Clinical-stage biopharmaceutical company Immunomedics, Inc. (IMMU - Free Report) announced a strategic manufacturing partnership with Johnson Matthey.
Both the companies have expanded their long-term master supply agreement, whereby Johnson Matthey will continue to scale the manufacturing of CL2A-SN-38, the drug-linker that is a key component of Immunomedics’ lead antibody-drug conjugate, sacituzumab govitecan.
Sacituzumab govitecan is currently under priority review by the FDA for accelerated approval as a treatment for patients with metastatic triple-negative breast cancer (mTNBC). Sacituzumab govitecan has also been granted Breakthrough Therapy Designation in the United States for the treatment of patients with mTNBC.
The financial terms of the agreement were not disclosed.
Share price of Immunomedics has decreased 3.6% year to date, narrower than the industry’s decline of 25.6%.
Immunomedics is gearing up for the launch of its lead candidate, assuming a tentative approval. In May 2018, Immunomedics submitted a Biologics License Application (BLA) to the FDA for sacituzumab govitecan for the treatment of patients with mTNBC who have received at least two prior therapies for metastatic disease. The BLA was accepted for filing and granted Priority Review with a PDUFA target action date of Jan 18, 2019.
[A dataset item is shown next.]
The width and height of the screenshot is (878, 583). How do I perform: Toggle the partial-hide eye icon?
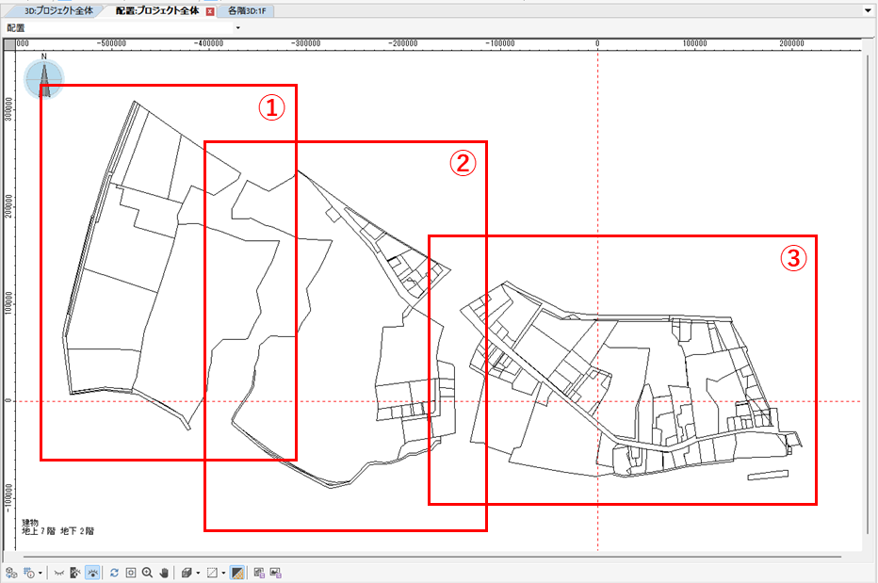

Moreover, the company has entered into collaborations with AstraZeneca (AZN - Free Report) and Clovis Oncology (CLVS - Free Report) to evaluate sacituzumab govitecan in earlier lines of therapy for mTNBC, and advanced urothelial cancer (UC) in combination with checkpoint and PARP inhibitors, respectively.
In June 2018, Immunomedics entered into a clinical collaboration with AstraZeneca and its global biologics research and development arm, MedImmune, to evaluate the safety and efficacy of the combination of AstraZeneca’s Imfinzi, a human monoclonal antibody directed against PD-L1, and sacituzumab govitecan as a treatment for patients with triple-negative breast cancer and UC.
Zacks Rank & Stock to Consider
Immunomedics currently carries a Zacks Rank #4 (Sell). A better-ranked stock in the healthcare sector is Bristol-Myers Squibb Company (BMY - Free Report) , which sports a Zacks Rank #2 (Buy). You can see the complete list of today’s Zacks #1 Rank (Strong Buy) stocks here.
Bristol-Myers’ earnings per share estimates have increased from $3.84 to $3.87 for 2018 and $4.03 to $4.14 for 2019 over the past 60 days. The company delivered a positive earnings surprise in all the trailing four quarters, with average of 11.99%.